BEGIN

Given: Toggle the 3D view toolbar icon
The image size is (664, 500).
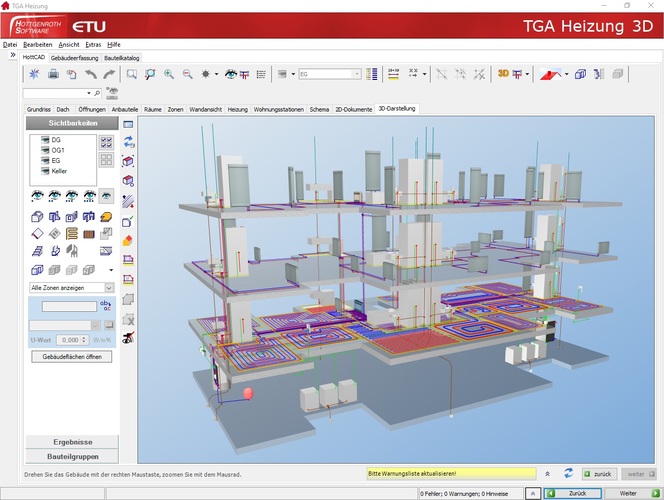Looking at the screenshot, I should point(504,74).
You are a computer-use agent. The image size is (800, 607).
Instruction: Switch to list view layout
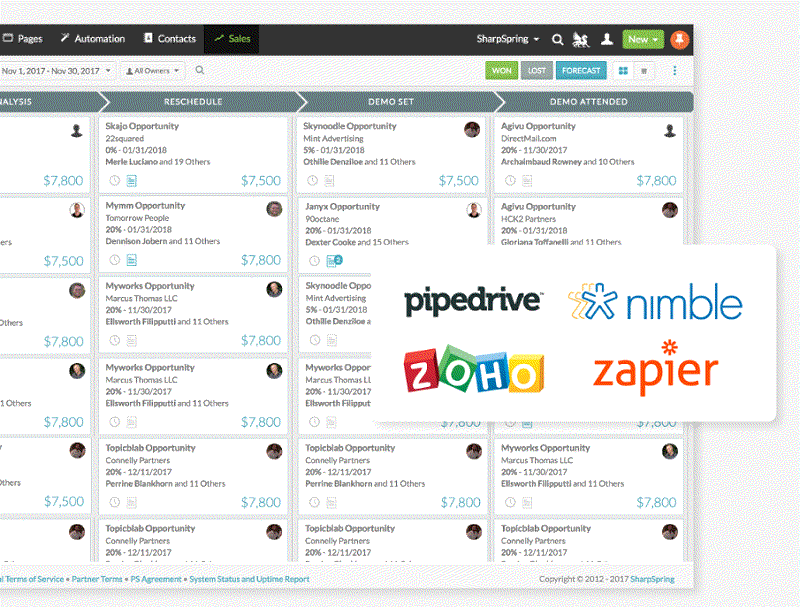pyautogui.click(x=645, y=71)
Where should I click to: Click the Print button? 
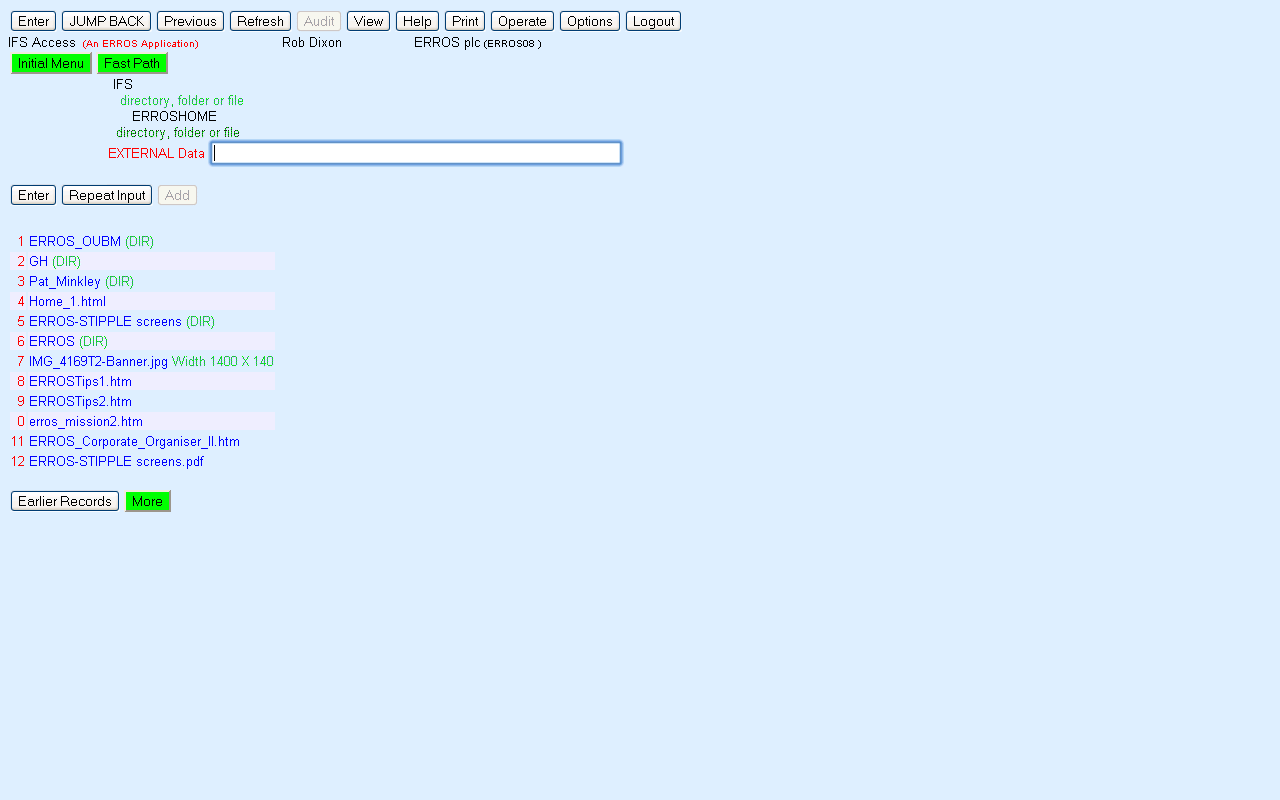click(464, 21)
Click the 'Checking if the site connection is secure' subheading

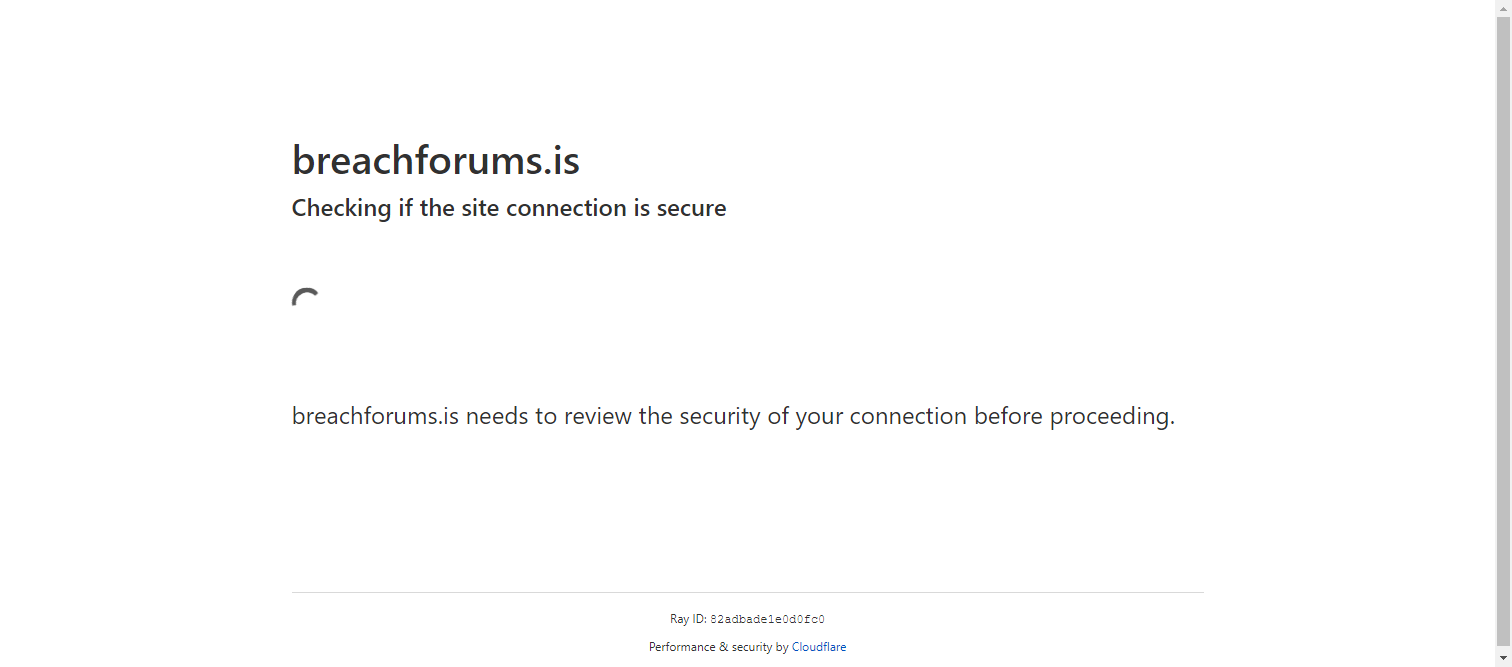[x=509, y=208]
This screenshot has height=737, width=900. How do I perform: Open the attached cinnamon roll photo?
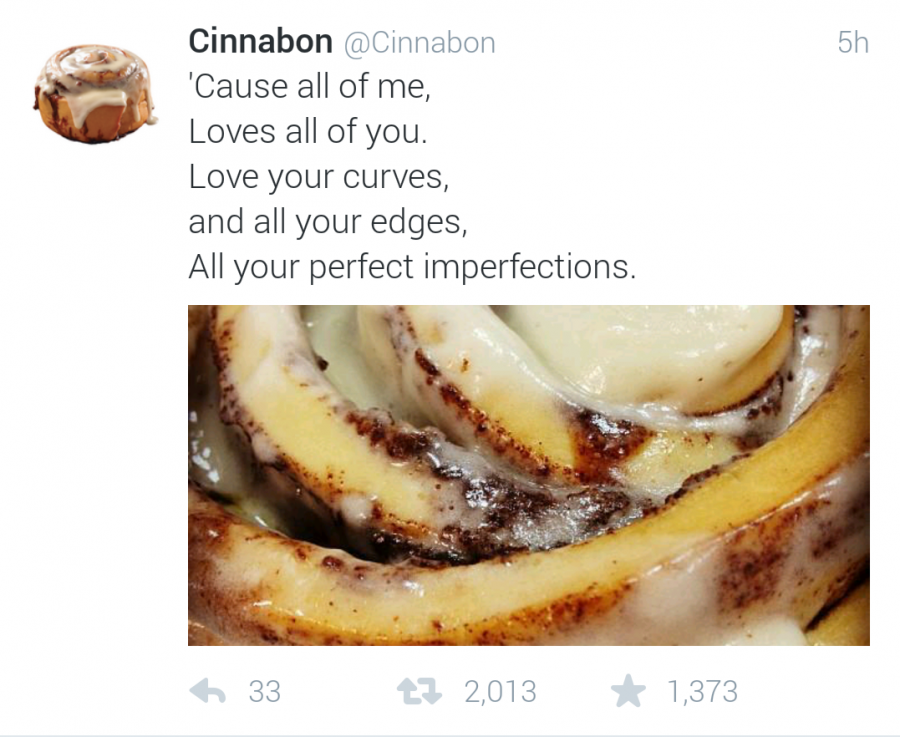tap(528, 475)
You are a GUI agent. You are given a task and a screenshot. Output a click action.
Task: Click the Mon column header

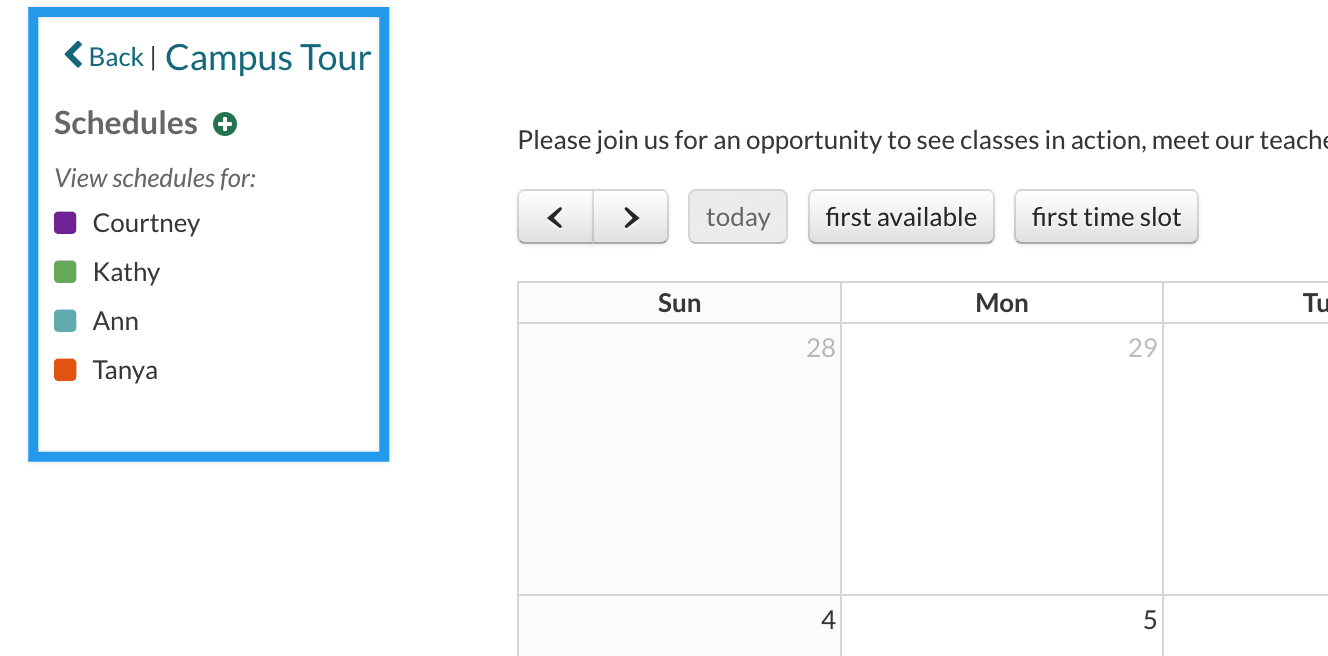(x=1002, y=303)
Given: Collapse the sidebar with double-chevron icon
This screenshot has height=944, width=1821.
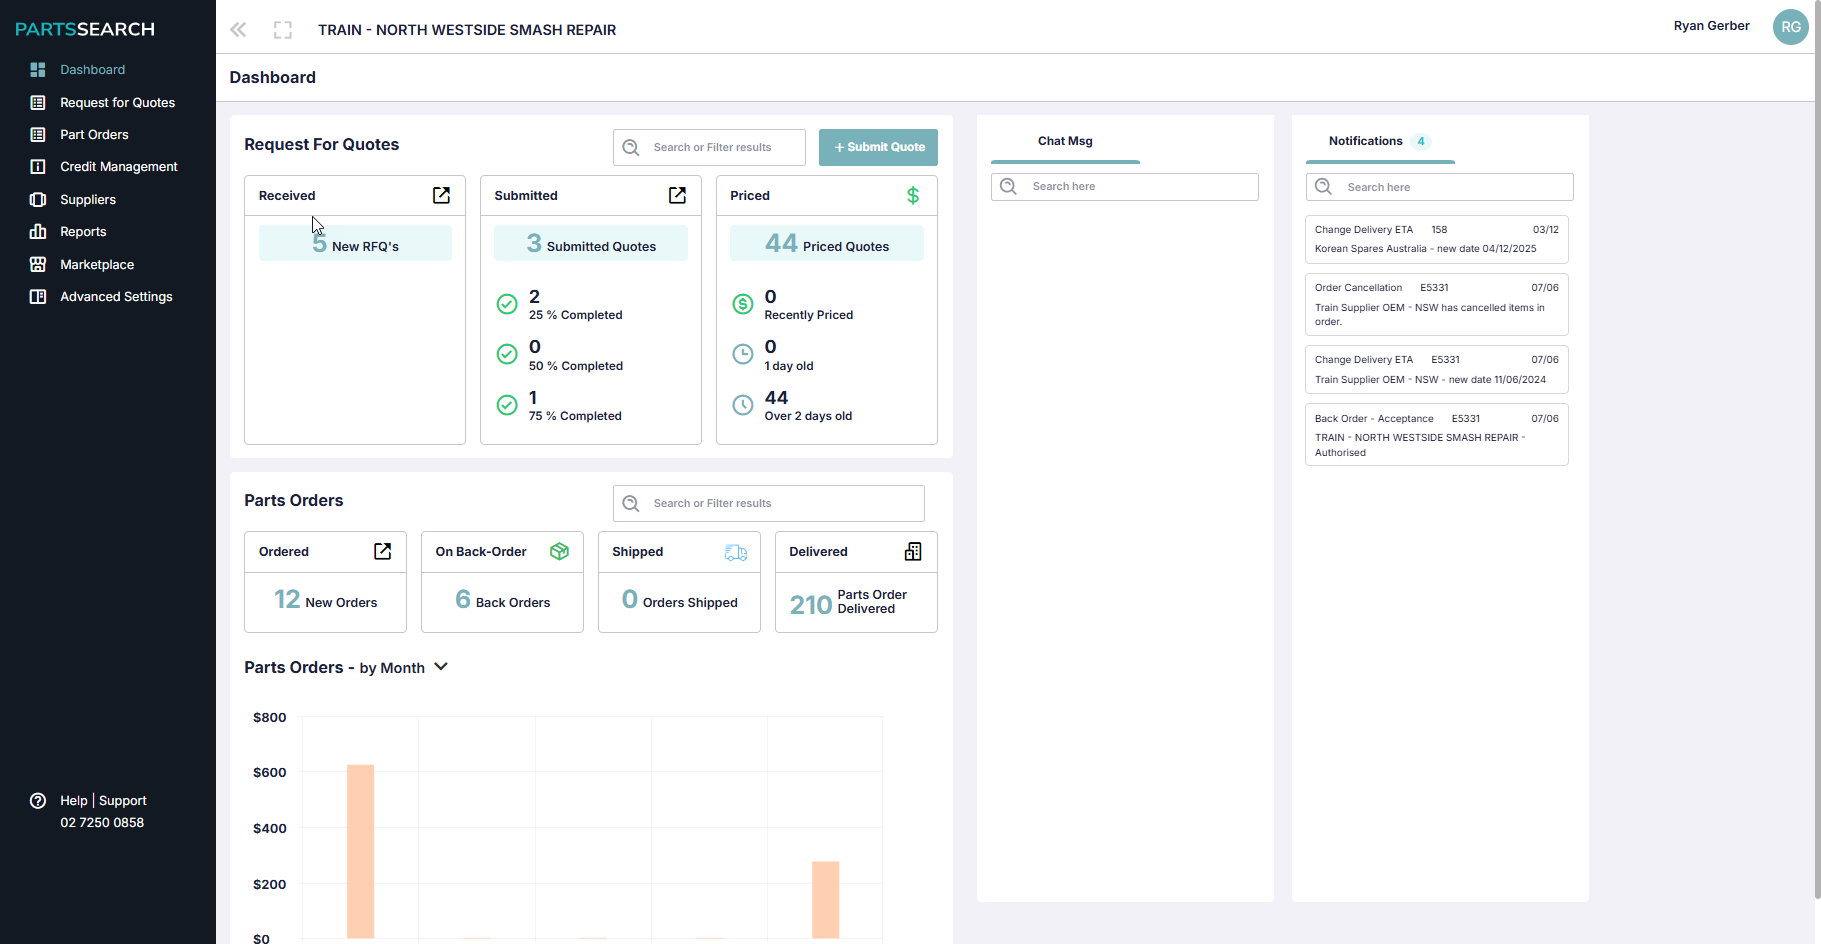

END

• **WORK TO COMPLETE**:
Look over the data above and show each line that contains "agent".

• **TASK RESULT**:
You are a computer-use agent. The image size is (800, 607).
You are a GUI agent. You are given a task and a screenshot. Output a click action.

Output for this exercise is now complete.